Source extract —
Bank retreat from small businesses offers adviser opportunity

Small business lending from major banks has been dropping substantially – but advisers can fill the void

Bank retreat from small businesses offers adviser opportunity

Small businesses are crying out for finance, banks are increasingly reluctant to help them. For advisers who speak to clients every day, tapping into the opportunity can be as simple as asking “how is business going?”  

Adrienne Begbie (pictured), managing director at Prospa New Zealand said advisers are in a great position to bridge the lending gap.  

“We get more new advisers working with us every day, and 55-60% of our business comes through that channel,” Begbie told NZ Adviser. “Business owners are very passionate about what they do. If you have a business owner in front of you, it’s about opening the conversation on what’s going on for them.” 

Why banks have been walking away  

The lending landscape has always been tough for small businesses, but it has not been getting any better. Recent data analysis from interest.co.nz revealed that business lending from banks has been slowing substantially over the last 12 years – largely as a result of Basel III rules, which require banks to hold more capital for business lending compared to home loans. 

Begbie said that mortgage lending is largely perceived to be safer, particularly when banks can lend against a security like a property. The reluctance of the main banks to lend to businesses became increasingly apparent during COVID-19, where the government introduced its Business Finance Guarantee Scheme. 

“The government was offering 80% coverage of any risk, and this was given only to the main banks to start with,” Begbie said. 

“The specialist lenders started to lobby to get access. Prospa did get access and we got it running within weeks, because that’s what we do – we lend to small businesses, and we are able to push things out quickly. However, the main banks had the guarantee, but they hardly even managed to get it out at that time.” 

The big banks haven't completely abandoned the space. BNZ recently launched its Merchant Flexi Loan, offering up to $50,000 with no interest charges and a one-off flat fee, with approval in as little as three minutes. Kiwibank's Fast Capital allows businesses to apply for borrowing from $5,000 to $1 million, and also offers decisions within minutes. 

However, Begbie noted that even these products are limited in scope. 

“BNZ’s offering was limited to existing customers,” she said. “These things are promising, and it's good for small businesses to have access to multiple lending products. But it's not the core of what banks want to do.” 

The adviser advantage 

For advisers, this ‘market void’ can give them a significant competitive edge. They’re already having in-depth financial conversations about their biggest assets - their homes - and so discussing business needs is a natural transition. 

Begbie says that often, these conversations arise completely spontaneously, and not as a result of a rejected credit application from a bank. 

“We get a lot of line of credit applications from advisers who might have started out talking to clients about their mortgage,” Begbie says. 

“It might be that the client needs to invest in more staff, into marketing, or buy extra stock. Advisers can then refer that client to us, and we can look at a small business loan or a line of credit. Often, that functions as a ‘just in case’. They might take $100,000 and only pay interest on what they draw from, but it’s there just in case they need it.” 

Overall, small businesses are heading into the coming months with a sense of cautious optimism. Begbie highlights that the OCR cuts have tipped approximately $3 billion back into the economy through smaller mortgage repayments, and more businesses are looking to refinance or take out funding.  

With main banks still reluctant and more advisers looking towards specialist lenders for solutions, it’s a conversation worth having.

Task details — Decide whether each statement below agrees with the article on bank lending to small businesses. Answer yes or no for each and quote the article's deciding words. (a) Between 55% and 60% of Prospa's business comes through advisers. (b) Kiwibank's Fast Capital lends at most $50,000. (c) Under the Business Finance Guarantee Scheme, the government covered 80% of risk.

Source data —
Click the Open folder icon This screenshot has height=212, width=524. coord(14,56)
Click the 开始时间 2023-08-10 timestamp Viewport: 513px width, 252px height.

Output of the task —
(a) Yes: "55-60% of our business comes through that channel"
(b) No: "borrowing from $5,000 to $1 million"
(c) Yes: "The government was offering 80% coverage of any risk"